El miembro alemán de la directiva del Banco Central Europeo (BCE), Jörg Asmussen, considera que Chipre caerá inevitablemente en la insolvencia si no recibe ayuda exterior y presiona para que la decisión sobre su rescate se tome lo antes posible.

"Espero que el programa de ayuda para Chipre este listo a finales de marzo", afirma Asmussen en declaraciones que publicará este lunes el rotativo económico alemán "Handelsblatt", con motivo de la reunión del lunes de los ministros de Finanzas del Eurogrupo.

Advierte de que "no debe haber lugar a la duda: si Chipre no recibe ayuda exterior alguna caerá en la insolvencia" y critica las voces contrarias al rescate de ese país que se registran en Alemania.

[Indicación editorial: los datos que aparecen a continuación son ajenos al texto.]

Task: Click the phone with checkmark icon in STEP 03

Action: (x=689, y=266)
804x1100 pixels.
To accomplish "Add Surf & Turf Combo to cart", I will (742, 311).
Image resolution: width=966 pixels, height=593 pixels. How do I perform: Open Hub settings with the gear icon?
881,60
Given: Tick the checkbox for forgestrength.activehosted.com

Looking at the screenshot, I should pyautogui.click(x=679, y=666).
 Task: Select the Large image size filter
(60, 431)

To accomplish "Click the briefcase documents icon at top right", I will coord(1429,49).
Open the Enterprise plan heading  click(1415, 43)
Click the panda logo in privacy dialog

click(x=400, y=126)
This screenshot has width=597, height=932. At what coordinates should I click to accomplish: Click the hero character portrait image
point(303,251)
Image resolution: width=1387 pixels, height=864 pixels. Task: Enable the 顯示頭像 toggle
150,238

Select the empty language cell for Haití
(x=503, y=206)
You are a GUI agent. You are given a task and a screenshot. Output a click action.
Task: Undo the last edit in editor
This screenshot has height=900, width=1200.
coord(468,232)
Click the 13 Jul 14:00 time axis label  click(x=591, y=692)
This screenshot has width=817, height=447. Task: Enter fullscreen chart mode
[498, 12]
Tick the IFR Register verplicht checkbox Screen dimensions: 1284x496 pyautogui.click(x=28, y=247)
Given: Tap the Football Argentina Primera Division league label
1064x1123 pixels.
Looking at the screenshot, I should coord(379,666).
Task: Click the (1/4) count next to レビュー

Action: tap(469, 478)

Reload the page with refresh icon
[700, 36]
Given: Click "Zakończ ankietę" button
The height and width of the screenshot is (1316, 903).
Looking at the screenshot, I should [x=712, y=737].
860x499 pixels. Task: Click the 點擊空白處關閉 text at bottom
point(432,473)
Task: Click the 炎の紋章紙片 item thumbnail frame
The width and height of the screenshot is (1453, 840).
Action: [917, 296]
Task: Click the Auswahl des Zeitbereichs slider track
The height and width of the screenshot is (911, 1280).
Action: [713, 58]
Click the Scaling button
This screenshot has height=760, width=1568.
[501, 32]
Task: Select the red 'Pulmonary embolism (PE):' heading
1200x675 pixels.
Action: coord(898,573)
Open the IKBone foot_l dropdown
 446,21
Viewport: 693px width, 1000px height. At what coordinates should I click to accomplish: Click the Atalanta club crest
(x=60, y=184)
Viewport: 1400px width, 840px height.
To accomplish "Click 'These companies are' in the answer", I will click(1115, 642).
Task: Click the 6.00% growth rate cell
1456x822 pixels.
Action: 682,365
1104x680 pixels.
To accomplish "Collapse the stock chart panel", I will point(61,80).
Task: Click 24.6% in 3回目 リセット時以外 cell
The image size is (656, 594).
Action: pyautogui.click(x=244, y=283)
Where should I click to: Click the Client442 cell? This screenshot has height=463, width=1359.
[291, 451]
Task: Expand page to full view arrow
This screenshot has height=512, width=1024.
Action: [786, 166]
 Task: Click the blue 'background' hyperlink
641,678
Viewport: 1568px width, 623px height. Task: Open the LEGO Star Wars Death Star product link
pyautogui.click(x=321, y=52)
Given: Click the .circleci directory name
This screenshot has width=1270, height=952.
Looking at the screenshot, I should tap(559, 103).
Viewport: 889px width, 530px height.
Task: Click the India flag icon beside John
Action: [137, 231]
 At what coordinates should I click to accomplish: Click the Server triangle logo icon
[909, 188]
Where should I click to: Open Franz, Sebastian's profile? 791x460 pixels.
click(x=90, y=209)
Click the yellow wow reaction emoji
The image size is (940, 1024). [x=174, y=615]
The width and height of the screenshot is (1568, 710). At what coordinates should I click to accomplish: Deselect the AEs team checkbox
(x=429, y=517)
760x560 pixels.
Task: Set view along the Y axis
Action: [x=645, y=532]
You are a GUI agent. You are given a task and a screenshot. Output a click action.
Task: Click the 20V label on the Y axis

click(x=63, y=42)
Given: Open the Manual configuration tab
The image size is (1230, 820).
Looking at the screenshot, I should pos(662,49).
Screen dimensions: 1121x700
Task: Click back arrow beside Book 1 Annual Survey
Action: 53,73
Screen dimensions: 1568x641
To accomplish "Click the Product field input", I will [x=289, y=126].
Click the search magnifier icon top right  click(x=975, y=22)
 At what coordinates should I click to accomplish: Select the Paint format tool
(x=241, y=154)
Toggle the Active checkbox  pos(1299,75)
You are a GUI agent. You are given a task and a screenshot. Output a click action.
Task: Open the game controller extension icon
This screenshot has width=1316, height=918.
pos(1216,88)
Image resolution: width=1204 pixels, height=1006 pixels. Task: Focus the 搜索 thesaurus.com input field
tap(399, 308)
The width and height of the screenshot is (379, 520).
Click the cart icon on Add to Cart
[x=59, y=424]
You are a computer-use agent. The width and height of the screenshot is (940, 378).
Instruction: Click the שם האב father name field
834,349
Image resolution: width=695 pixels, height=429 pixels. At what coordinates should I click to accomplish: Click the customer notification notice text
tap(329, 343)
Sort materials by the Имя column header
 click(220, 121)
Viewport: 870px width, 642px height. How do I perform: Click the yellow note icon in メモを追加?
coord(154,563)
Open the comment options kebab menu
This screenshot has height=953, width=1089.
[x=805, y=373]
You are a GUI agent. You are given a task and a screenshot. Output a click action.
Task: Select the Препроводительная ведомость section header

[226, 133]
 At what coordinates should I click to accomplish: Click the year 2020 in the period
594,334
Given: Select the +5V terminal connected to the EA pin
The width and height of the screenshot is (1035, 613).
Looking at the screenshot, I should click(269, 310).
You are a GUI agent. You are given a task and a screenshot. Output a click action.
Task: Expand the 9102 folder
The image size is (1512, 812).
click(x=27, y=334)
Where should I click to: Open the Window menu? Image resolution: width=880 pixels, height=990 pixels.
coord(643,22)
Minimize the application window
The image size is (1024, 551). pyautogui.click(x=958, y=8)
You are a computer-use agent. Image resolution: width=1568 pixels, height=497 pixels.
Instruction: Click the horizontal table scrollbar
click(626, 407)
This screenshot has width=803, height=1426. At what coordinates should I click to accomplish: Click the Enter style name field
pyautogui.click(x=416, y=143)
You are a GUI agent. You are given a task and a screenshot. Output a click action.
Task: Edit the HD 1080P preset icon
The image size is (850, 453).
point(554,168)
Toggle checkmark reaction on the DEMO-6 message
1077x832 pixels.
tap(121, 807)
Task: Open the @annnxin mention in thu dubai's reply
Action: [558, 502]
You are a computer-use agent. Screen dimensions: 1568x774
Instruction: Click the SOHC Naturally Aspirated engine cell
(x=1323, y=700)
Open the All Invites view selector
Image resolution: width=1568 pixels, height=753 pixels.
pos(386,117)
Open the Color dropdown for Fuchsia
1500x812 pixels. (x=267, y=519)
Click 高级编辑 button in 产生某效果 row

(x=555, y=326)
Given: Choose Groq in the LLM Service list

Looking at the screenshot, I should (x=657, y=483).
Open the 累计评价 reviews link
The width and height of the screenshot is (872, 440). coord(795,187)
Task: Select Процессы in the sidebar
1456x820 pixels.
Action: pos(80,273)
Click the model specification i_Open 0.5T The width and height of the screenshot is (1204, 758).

La urgencia de las necesidades financieras de Chipre hacen imposible esperar para su rescate hasta después de las elecciones legislativas alemanas de finales de septiembre, comenta Asmussen.

Igualmente, alerta del peligro que supondría para toda la zona del euro la quiebra de uno solo de sus países miembros, que considera en todos los casos relevantes para el sistema, sin importar su importancia económica.

"Si dejamos hoy caer un país relevante para el sistema arriesgamos los progresos alcanzados el pasado año para superar la crisis del euro y a un alto coste financiero y político", declara el miembro alemán de la directiva del BCE.

En cuanto a las críticas a Chipre por sus presuntamente escasos esfuerzos a la hora de luchar contra el lavado de dinero en su sistema bancario, Asmussen destaca que "sería una buena idea que una gran empresa internacional de auditoría lo investigase allí mismo".